* **Supplied passage**
Applied Behaviour Analysis (ABA) is an effective approach for teaching a range of skills to children with autism spectrum disorder (ASD). Quality research shows that it has positive effects on the behaviour of children with ASD.
Behavior analysis helps us to understand:
- How behavior works
- How behavior is affected by the environment
- How learning takes place
ABA therapy programs can help:
- Increase language and communication skills
- Improve attention, focus, social skills, memory, and academics
- Decrease problem behaviors
The methods of behavior analysis have been used and studied for decades. They have helped many kinds of learners gain different skills – from healthier lifestyles to learning a new language. Therapists have used ABA to help children with autism and related developmental disorders since the 1960s.
How does ABA therapy work?
Applied Behavior Analysis involves many techniques for understanding and changing behavior. ABA is a flexible treatment:
- Can be adapted to meet the needs of each unique person
- Provided in many different locations – at home, at school, and in the community
- Teaches skills that are useful in everyday life
- Can involve one-to-one teaching or group instruction
Positive reinforcement is one of the main strategies used in ABA.
When a behavior is followed by something that is valued (a reward), a person is more likely to repeat that behavior. Over time, this encourages positive behavior change.

* **Provided records**

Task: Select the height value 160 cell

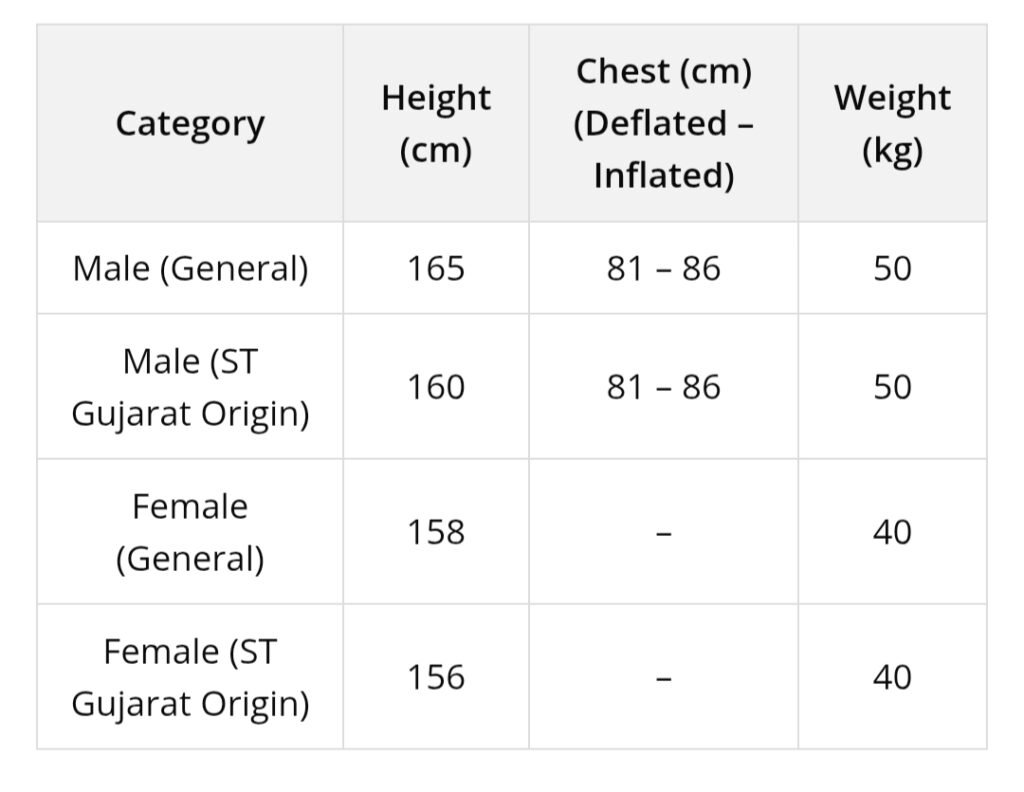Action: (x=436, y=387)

---

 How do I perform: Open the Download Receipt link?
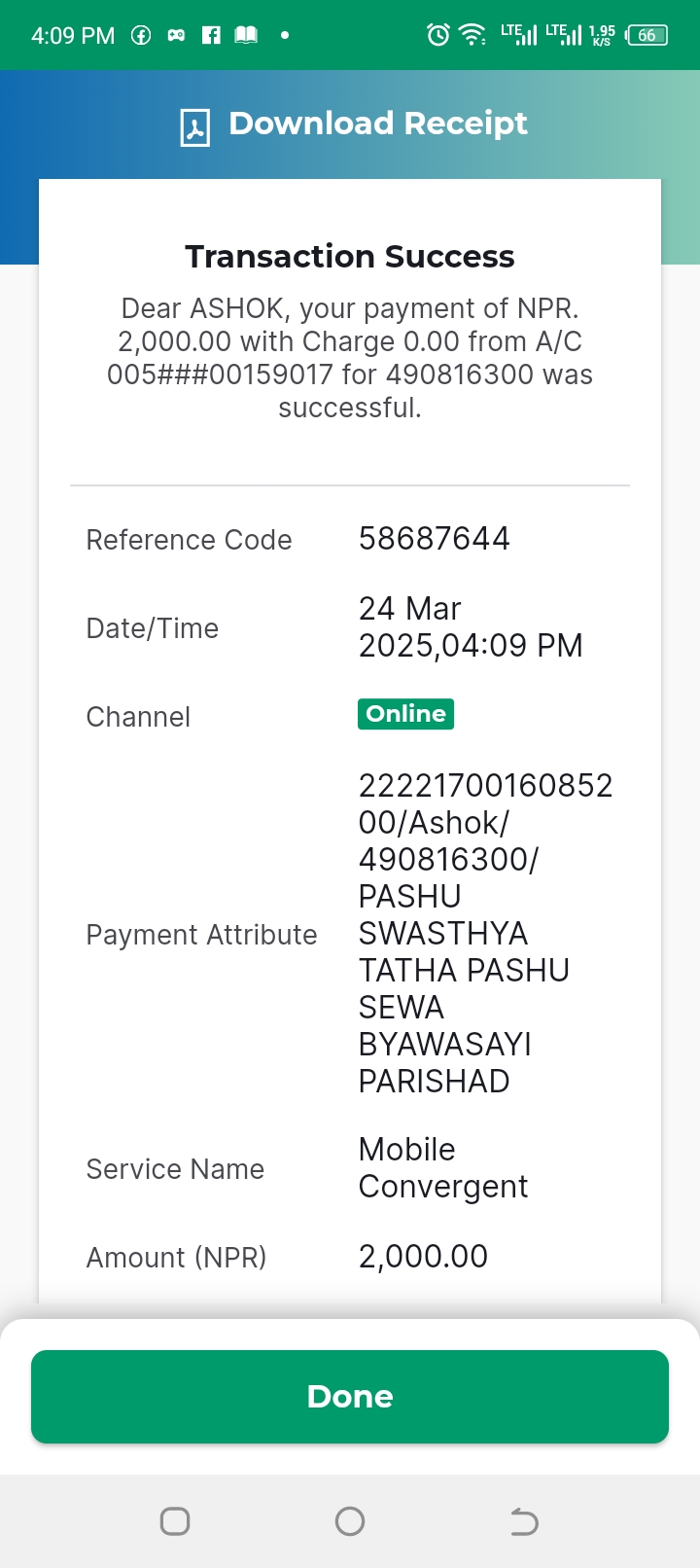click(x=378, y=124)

* **Required action 1**
State whether each statement agrees with the ABA therapy passage, answering yes or no and quoting the deciding words exactly: (a) ABA has been used with children with autism since the 1960s; (b) ABA is delivered only in school settings; (c) positive reinforcement is one of the main strategies in ABA.
* **Required action 2**
Reproduce everything in the ABA therapy passage from "Applied Behaviour Analysis" down to "ABA therapy work?".
* **Required action 3**
Carry on the ABA therapy passage, starting after its final sentence.
The items are not required for any of this work.

* **Output 1**
(a) Yes: "Therapists have used ABA to help children with autism and related developmental disorders since the 1960s."
(b) No: "Provided in many different locations – at home, at school, and in the community"
(c) Yes: "Positive reinforcement is one of the main strategies used in ABA."

* **Output 2**
Applied Behaviour Analysis (ABA) is an effective approach for teaching a range of skills to children with autism spectrum disorder (ASD). Quality research shows that it has positive effects on the behaviour of children with ASD.
Behavior analysis helps us to understand:
- How behavior works
- How behavior is affected by the environment
- How learning takes place
ABA therapy programs can help:
- Increase language and communication skills
- Improve attention, focus, social skills, memory, and academics
- Decrease problem behaviors
The methods of behavior analysis have been used and studied for decades. They have helped many kinds of learners gain different skills – from healthier lifestyles to learning a new language. Therapists have used ABA to help children with autism and related developmental disorders since the 1960s.
How does ABA therapy work?

* **Output 3**
First, the therapist identifies a goal behavior. Each time the person uses the behavior or skill successfully, they get a reward. The reward is meaningful to the individual – examples include praise, a toy or book, watching a video, access to playground or other location, and more.
Positive rewards encourage the person to continue using the skill. Over time this leads to meaningful behavior change.
As with many approaches to autism, ABA is certainly worth a trial. Before getting started, however, be sure your child’s therapist is trained, know how and where she will be working with your child, and work with your therapist to set up measurable goals. Keep a close eye on the process and outcomes.
Most importantly, be aware of your child’s responses to the therapist and the therapy. Is she excited when she “gets to” work with her therapist? Is she responding to the therapist with smiles and engagement? Is she learning skills that are helping her in her daily life? If the answers are “yes,” you’re moving in the right direction. If not, it’s time to reassess.